Intro to Machine Learning for the Everyday Person

Rohit Baney
Analytics Vidhya
Published in
8 min readJul 10, 2021

--

Image by Markus Winkler on Unsplash

Technological advancements in the last decade have caused a surge in the collection and implementation of Data. Not a day goes by that we don’t hear buzzwords like ‘Data Science’, ‘Artificial Intelligence’ or ‘Machine Learning’. We hear about companies leveraging the power of data to drive business decisions using a mystical process known as Artificial Intelligence or Machine Learning, but what do these terms really mean?

Most articles I come across about the subject are either filled with so much technical jargon that they are completely inaccessible to the everyday person or are so simplistic, that they make it seem like sci-fi magic. The purpose of this article is to introduce Machine Learning in a manner that is easily accessible to someone without any technical know-how so as to demystify its mysteries by breaking it down into its principal components.

Before we deep dive into the nebulous realm of Machine Learning, however, it is important for us to differentiate it from another popular buzzword: Artificial Intelligence. Both these words are used interchangeably across media nowadays, but there is a subtle, yet important difference: Machine Learning is a subset of Artificial Intelligence. It is one application of the process through which we teach computers to ‘learn’ how to do things.

Venn Diagram that shows Machine Learning as a subset of Artificial Intelligence
Image by author

To someone who has only heard of Machine Learning in articles and on social media, it might seem like a magical process through which computers are going to learn how to take over the world, but reality is far less dramatic. Don’t get me wrong, Machine Learning is definitely exciting, but in essence, it’s simply a really clever label-maker. Without getting too technical, Machine Learning is basically the process where data is fed into a mathematical model which then uses trends in that data to perform tasks. At its core, Machine Learning consists of 2 important parts: the Data, and the Algorithm (model).

The Data

The data we feed into our models so that it can ‘Machine Learn’ is an important part of the process. How our model performs relies largely on how good our data is. This data is typically found in the form of ‘datasets’, which are rows and columns (think Microsoft excel) of information. Each row typically represents one item/object, while each column represents information about that item/object. Additionally, we might also have an extra column that gives us the answers, called ‘labels’, to the problem we are trying to solve. To understand this better, let us look at a simple example.

Consider a dataset about cars. Each row in the dataset represents a single car, while each column represents information about that car such as color, model, tire size, mileage, top speed, etc. These columns are called ‘features’. Additionally, there might be another column called the ‘label’ that tells us if the car is a sports car or a regular car.

*INPUT DATA*:
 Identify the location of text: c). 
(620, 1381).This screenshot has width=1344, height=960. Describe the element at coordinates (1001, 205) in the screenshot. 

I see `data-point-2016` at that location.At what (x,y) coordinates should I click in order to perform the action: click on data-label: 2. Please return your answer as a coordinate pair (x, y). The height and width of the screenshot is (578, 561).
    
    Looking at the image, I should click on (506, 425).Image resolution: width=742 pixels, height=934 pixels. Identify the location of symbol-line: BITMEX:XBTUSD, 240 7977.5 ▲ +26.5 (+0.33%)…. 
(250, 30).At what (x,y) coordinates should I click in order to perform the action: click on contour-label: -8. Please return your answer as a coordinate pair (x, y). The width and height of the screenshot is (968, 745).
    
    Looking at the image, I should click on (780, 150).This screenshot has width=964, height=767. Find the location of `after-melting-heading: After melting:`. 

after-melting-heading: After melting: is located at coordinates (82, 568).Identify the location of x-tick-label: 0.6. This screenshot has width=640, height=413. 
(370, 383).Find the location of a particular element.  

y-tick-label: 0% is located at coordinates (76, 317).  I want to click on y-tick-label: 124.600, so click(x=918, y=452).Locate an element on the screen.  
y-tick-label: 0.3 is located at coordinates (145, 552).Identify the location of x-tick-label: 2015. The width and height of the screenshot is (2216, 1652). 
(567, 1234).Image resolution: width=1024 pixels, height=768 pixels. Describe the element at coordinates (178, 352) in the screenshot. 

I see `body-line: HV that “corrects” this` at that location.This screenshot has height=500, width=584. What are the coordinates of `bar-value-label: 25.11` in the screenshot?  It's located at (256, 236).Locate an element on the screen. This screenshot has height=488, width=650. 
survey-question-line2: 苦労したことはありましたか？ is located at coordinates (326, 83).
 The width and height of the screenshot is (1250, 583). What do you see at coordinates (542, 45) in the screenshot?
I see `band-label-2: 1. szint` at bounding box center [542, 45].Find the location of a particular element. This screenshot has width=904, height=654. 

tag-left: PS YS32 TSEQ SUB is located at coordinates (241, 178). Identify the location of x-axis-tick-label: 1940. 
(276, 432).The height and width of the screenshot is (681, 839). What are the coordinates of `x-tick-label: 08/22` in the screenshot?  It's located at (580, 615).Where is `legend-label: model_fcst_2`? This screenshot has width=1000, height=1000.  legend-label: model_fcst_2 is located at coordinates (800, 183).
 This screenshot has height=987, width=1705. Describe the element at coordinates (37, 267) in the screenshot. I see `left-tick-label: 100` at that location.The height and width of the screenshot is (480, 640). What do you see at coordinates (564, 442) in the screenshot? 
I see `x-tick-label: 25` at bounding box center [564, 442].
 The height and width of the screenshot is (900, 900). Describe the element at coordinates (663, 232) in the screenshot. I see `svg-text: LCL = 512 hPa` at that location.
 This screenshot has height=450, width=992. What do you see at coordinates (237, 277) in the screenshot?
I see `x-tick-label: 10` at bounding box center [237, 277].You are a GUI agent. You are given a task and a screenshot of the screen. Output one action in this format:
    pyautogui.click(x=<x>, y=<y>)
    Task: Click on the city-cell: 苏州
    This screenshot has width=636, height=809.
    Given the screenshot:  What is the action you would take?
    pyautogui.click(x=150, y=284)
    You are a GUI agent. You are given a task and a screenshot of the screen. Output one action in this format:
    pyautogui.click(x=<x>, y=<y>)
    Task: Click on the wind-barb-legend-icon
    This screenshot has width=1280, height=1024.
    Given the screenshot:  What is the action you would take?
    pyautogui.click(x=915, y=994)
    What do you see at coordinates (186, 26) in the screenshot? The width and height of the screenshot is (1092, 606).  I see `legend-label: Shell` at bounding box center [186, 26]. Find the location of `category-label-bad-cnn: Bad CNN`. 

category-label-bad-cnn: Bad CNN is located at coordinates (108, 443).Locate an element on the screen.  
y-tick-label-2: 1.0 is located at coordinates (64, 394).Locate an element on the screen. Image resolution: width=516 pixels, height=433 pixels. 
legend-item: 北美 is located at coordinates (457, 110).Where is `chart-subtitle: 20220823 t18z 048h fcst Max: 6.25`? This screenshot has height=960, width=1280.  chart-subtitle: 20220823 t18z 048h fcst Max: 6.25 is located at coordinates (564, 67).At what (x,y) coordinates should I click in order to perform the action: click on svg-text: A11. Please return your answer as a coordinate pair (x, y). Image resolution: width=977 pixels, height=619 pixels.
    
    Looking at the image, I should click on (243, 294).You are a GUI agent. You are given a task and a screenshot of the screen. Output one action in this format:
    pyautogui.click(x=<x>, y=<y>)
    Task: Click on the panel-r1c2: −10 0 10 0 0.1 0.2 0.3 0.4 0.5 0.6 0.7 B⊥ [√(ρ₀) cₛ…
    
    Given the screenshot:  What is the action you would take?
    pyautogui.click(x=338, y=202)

*TASKS TO CARRY OUT*:
**A.** What two parts does Machine Learning consist of at its core, according to the machine learning article?
**B.** Repeat the passage from the machine learning article word for word, starting at the words "Venn Diagram that" and stopping after the words "the Algorithm (model).".
You won't need the entries.

*EXERCISE RESPONSES*:
**A.** The Data and the Algorithm (model).

**B.**
Venn Diagram that shows Machine Learning as a subset of Artificial Intelligence
Image by author

To someone who has only heard of Machine Learning in articles and on social media, it might seem like a magical process through which computers are going to learn how to take over the world, but reality is far less dramatic. Don’t get me wrong, Machine Learning is definitely exciting, but in essence, it’s simply a really clever label-maker. Without getting too technical, Machine Learning is basically the process where data is fed into a mathematical model which then uses trends in that data to perform tasks. At its core, Machine Learning consists of 2 important parts: the Data, and the Algorithm (model).